I must dismiss any action or claim filed by an inmate if I determine that the action or claim is frivolous or fails to state a claim on which relief may be granted. See 28 U.S.C. §§ 1915(e)(2), 1915A(b)(l); 42 U.S.C. § 1997e(c). The first standard includes claims based upon "an indisputably meritless legal theory, " "claims of infringement of a legal interest which clearly does not exist, " or claims where the "factual contentions are clearly baseless." Neitzke v. Williams, 490 U.S. 319, 327 (1989). The second standard is the familiar standard for a motion to dismiss under Federal Rule of Civil Procedure 12(b)(6), accepting a plaintiff s factual allegations as true. A complaint needs "a short and plain statement of the claim showing that the pleader is entitled to relief and sufficient "[f]actual allegations ... to raise a right to relief above the speculative level. .. ." Bell Atl. Corp. v. Twombly. 550 U.S. 544, 555 (2007) (internal quotation marks omitted). A plaintiffs basis for relief "requires more than labels and conclusions ...." Id. Therefore, a plaintiff must "allege facts sufficient to state all the elements of [the] claim."[1] Bass v. E.I. Dupont de Nemours & Co., 324 F.3d 761, 765 (4th Cir. 2003).

Plaintiff does not describe facts necessary to establish a plausible violation of federal law actionable via § 1983.[2] Plaintiff does not presently allege facts suggesting a plausible claim that Officer Boothe intentionally or maliciously inflicted unnecessary and wanton pain and suffering upon him. See, e.g.. Whitley v. Albers. 475 U.S. 312, 320 (1986). Plaintiff acknowledges he has received medical care, including consultations, pain medication, and an X-ray, the day after the incident, and he fails to describe any resulting harm from a one-day delay. See, e.g., Estelle v. Gamble. 429 U.S. 97, 105-06 (1976); see also Webb v. Hamidullah. 281 F.App'x 159, 166-67 n.13 (4th Cir. 2008) (explaining that a plaintiff must demonstrate how a delay to provide medical care resulted in substantial harm). Plaintiffs disagreement with medical personnel over the course of treatment does not state a § 1983 claim. See, e.g.. Wright v. Collins, 766 F.2d 841, 849 (4th Cir. 1985). Plaintiff does not have a constitutional right to avoid punitive segregation, and such a custodial classification does not create a major disruption in a prisoner's environment. See, e.g.. Sandin v. Conner. 515 U.S. 472, 486-87 (1995). Nurse Ward's alleged verbal harassment does not constitute an invasion of any identified liberty interest. See Martin v. Sargent. 780 F.2d 1334, 1338 (8th Cir. 1985) (calling an inmate an obscene name did not violate constitutional rights).
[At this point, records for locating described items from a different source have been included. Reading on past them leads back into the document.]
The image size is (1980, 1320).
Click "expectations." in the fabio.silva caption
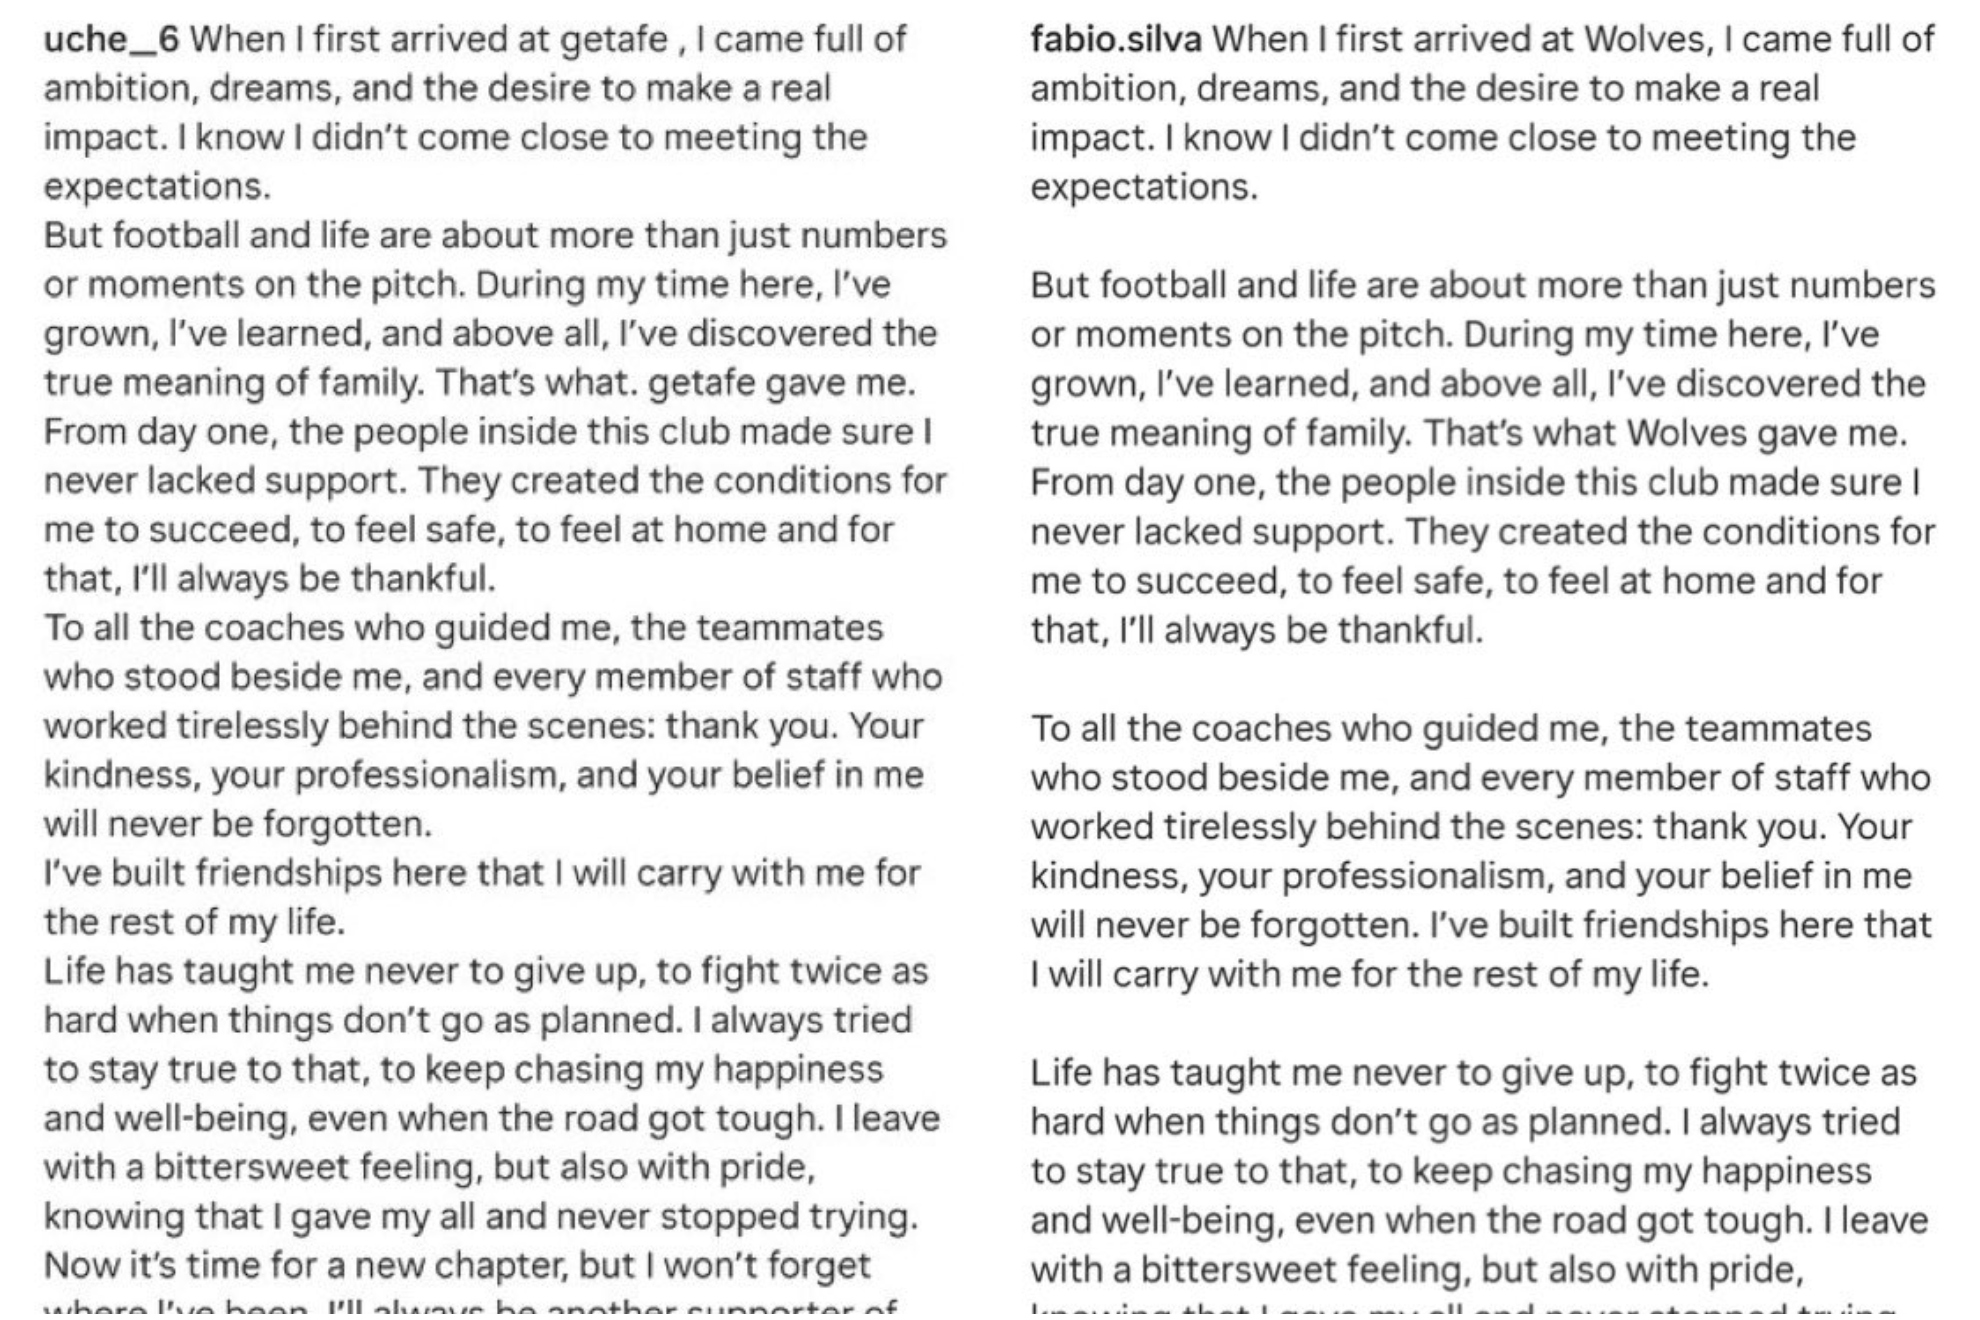[1143, 187]
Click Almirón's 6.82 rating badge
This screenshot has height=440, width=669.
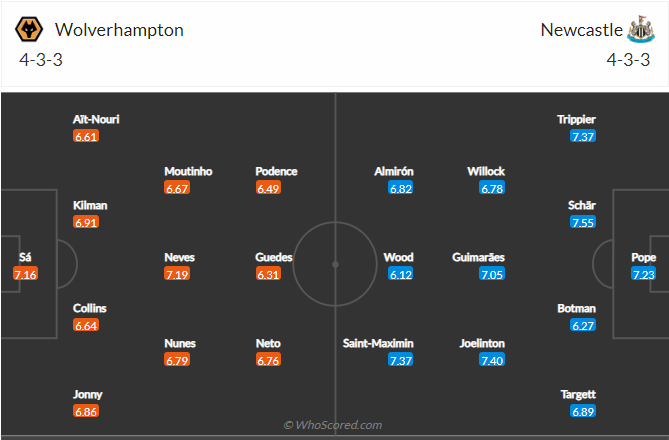click(x=401, y=188)
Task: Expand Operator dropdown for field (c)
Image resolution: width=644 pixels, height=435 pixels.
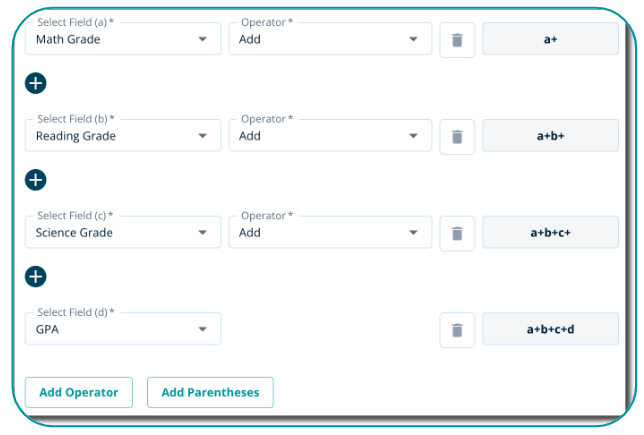Action: pyautogui.click(x=330, y=233)
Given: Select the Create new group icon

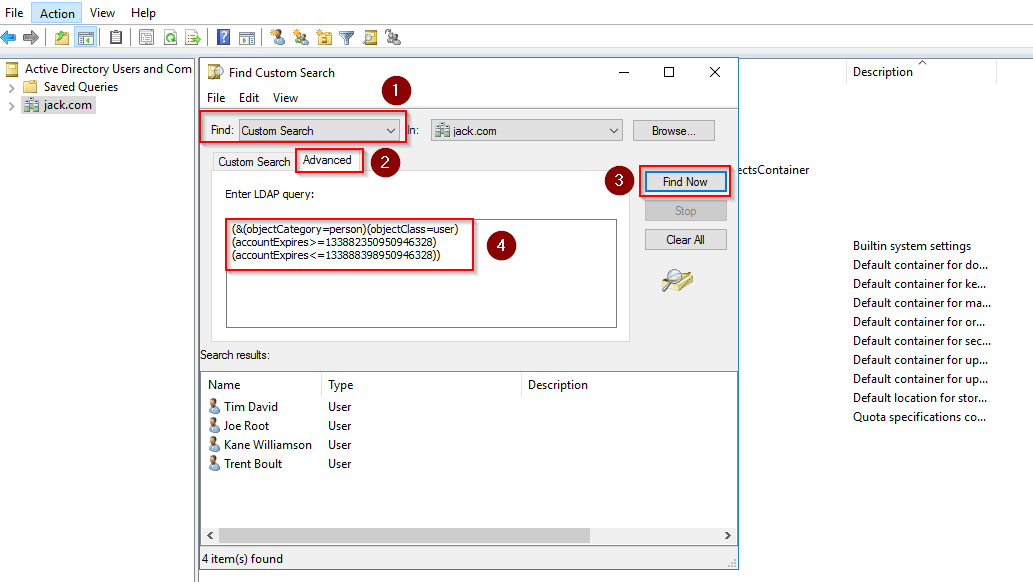Looking at the screenshot, I should click(x=301, y=37).
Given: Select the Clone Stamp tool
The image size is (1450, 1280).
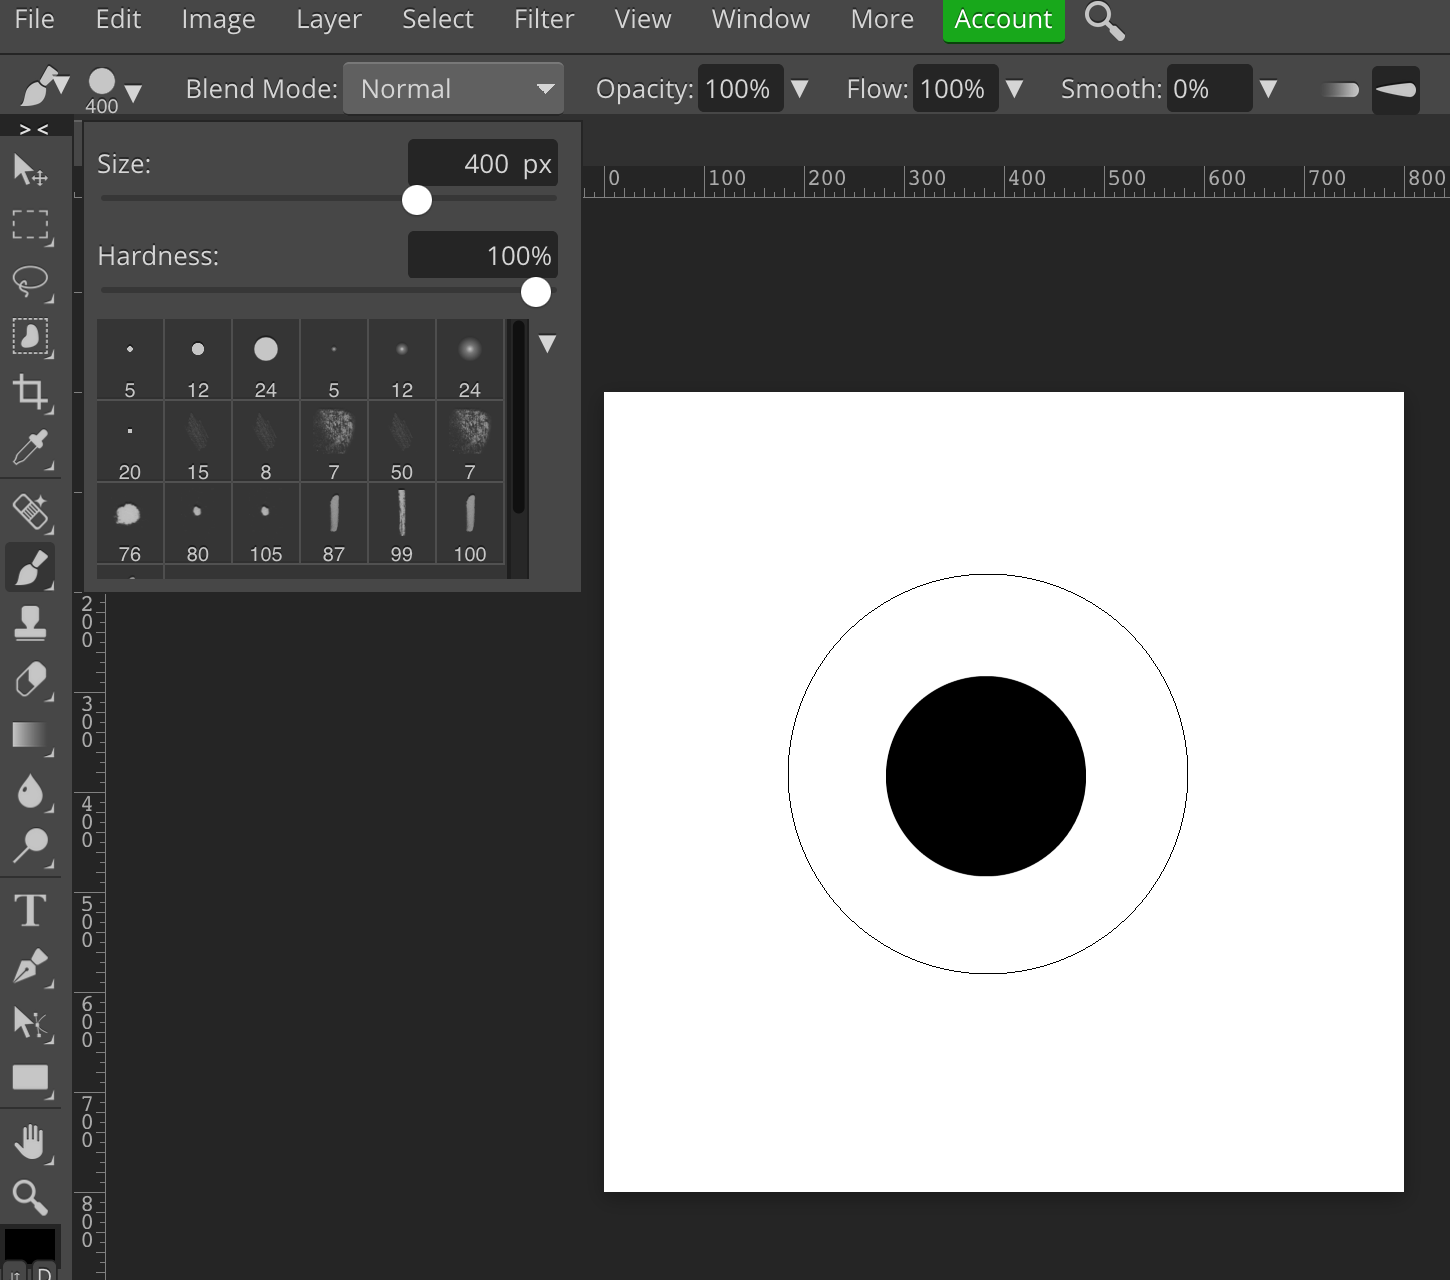Looking at the screenshot, I should [30, 623].
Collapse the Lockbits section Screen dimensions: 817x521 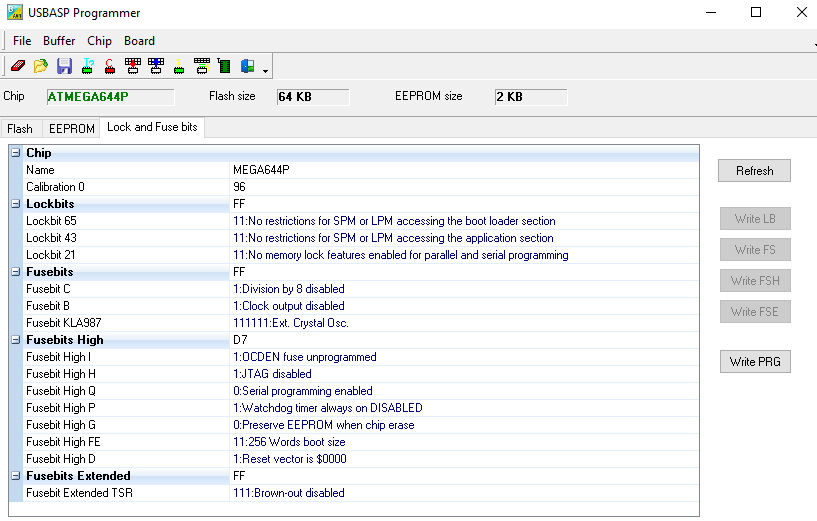[x=16, y=204]
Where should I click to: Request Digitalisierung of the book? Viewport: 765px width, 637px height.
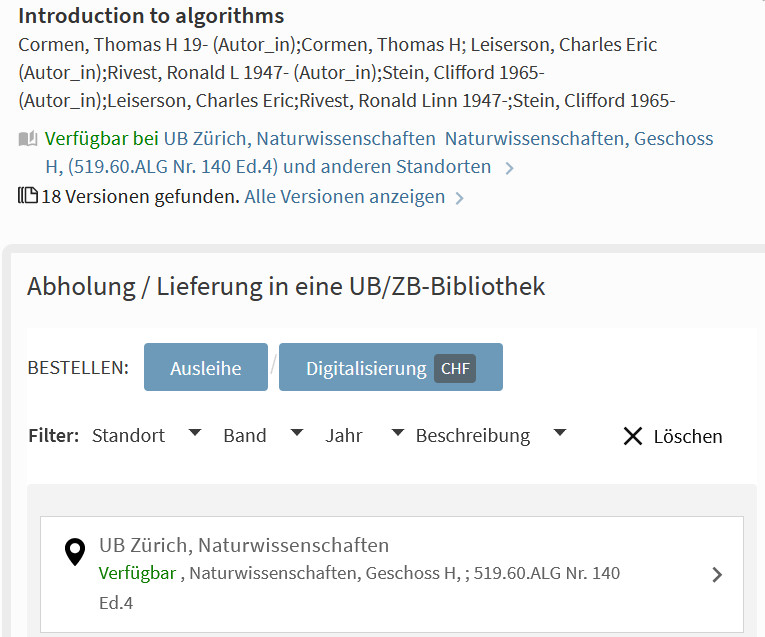click(367, 368)

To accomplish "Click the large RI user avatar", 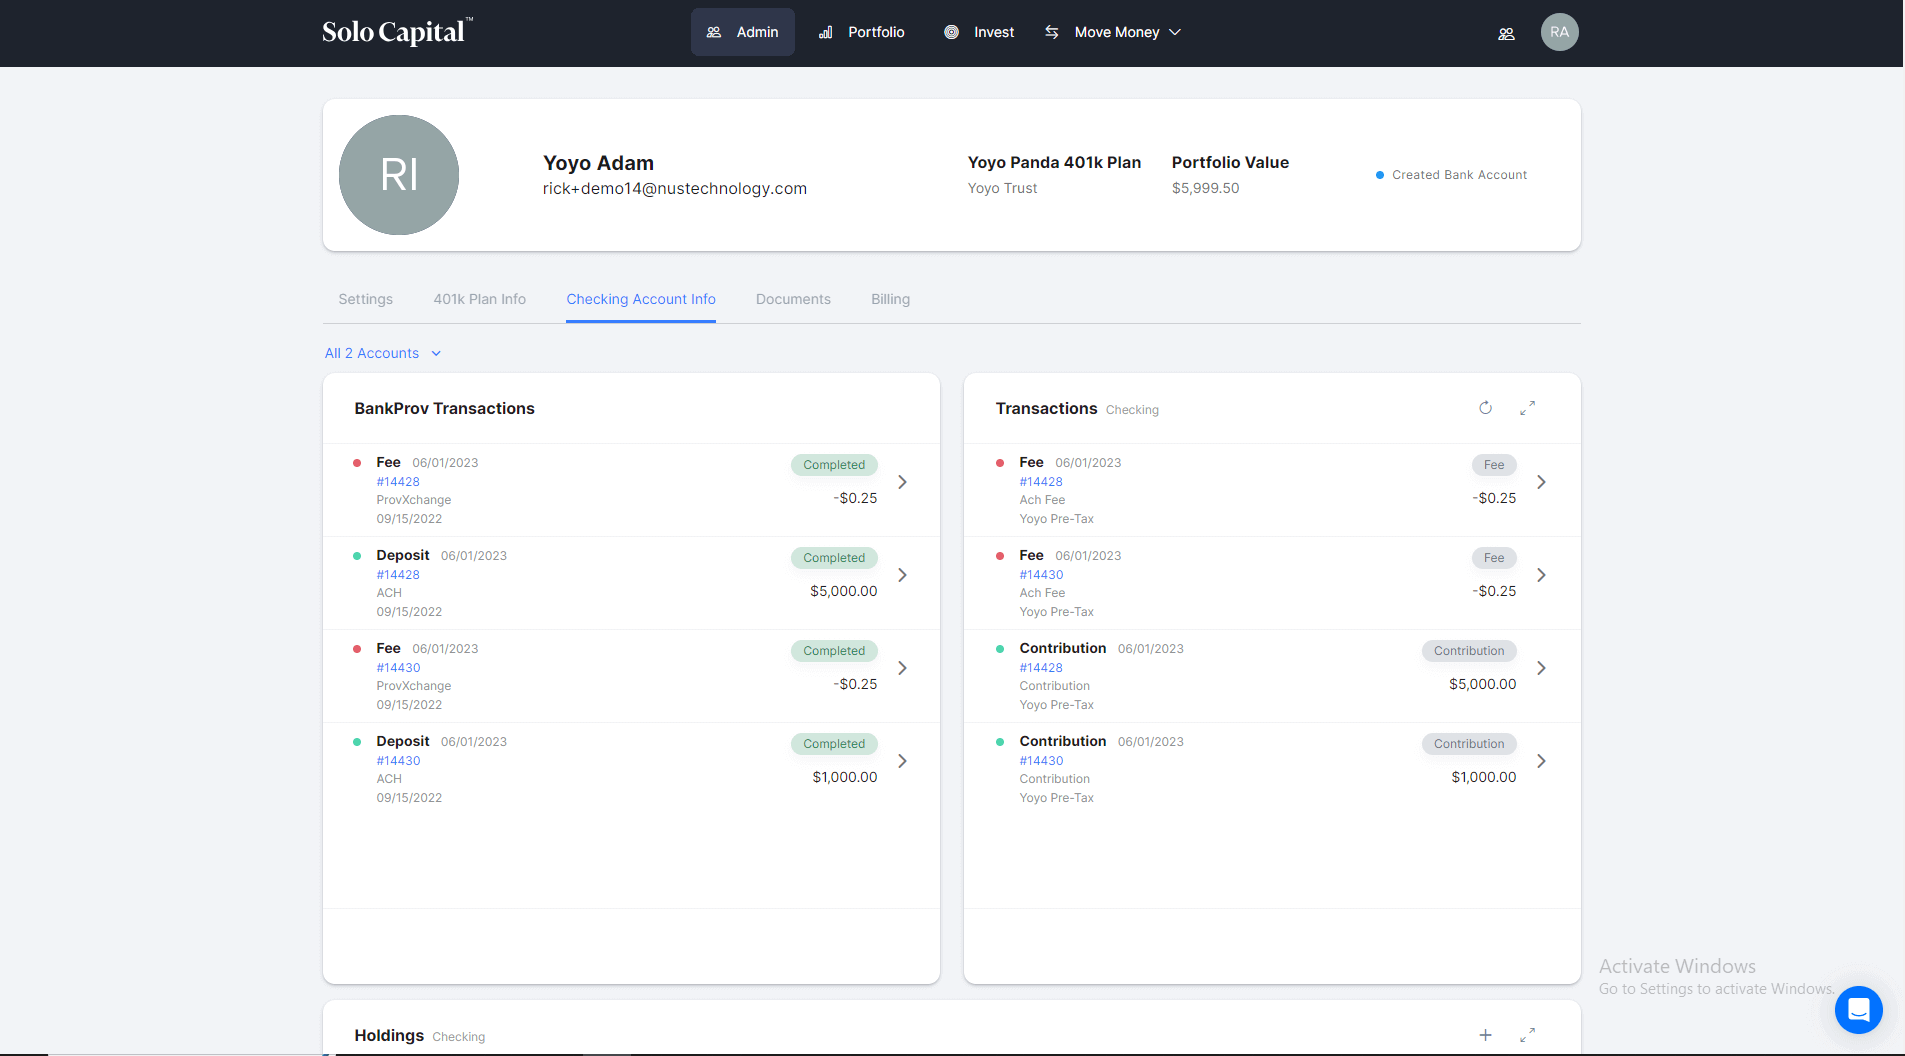I will tap(399, 175).
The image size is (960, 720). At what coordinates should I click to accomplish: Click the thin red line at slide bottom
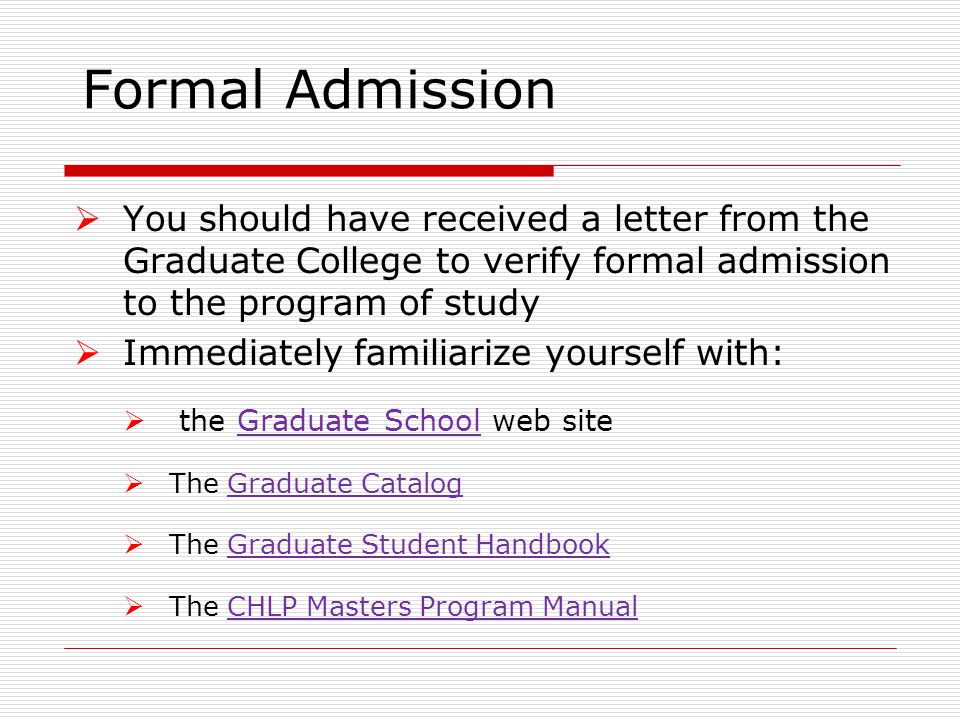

Plaintiff has "no constitutional right to free medical care." Boblett v. Angelone. 942 F.Supp. 251, 254 (W.D. Va. 1996) (Kiser, J.), affd, 121 F.3d 697 (4th Cir. 1997). Major Hembree's and Captain Caldwell's unfavorable responses to Plaintiffs grievances fall far short of establishing § 1983 liability. See Boger v. Johnson. No. 7:10-cv-00194, 2010 U.S. Dist. LEXIS 132679, at *26, 2010 WL 5174364, at *8 (W.D. Va. Dec. 15, 2010) (Wilson, J.) (citing Brooks v. Beard, 167 F.App'x 923, 925 (3rd Cir. 2006) (finding that allegations that prison officials and administrators responded inappropriately to inmate's subsequent grievances do not establish the involvement of those officials and administrators in the alleged underlying deprivation)), affd, 438 F.App'x 167 (4th Cir. 2011). Superintendent Clear cannot be liable under a theory of respondeat superior. See, e.g., Monell v. Dep't of Soc. Servs., 436 U.S. 658, 663 n.7 (1978). Accordingly, Plaintiff presently fails to state a claim upon which relief may be granted.

III.

For the foregoing reasons, I dismiss the Complaint without prejudice for failing to state a claim upon which relief may be granted, pursuant to 28 U.S.C. § 1915A(b)(l).

The Clerk is directed to send copies of this Memorandum Opinion and the accompanying Order to Plaintiff.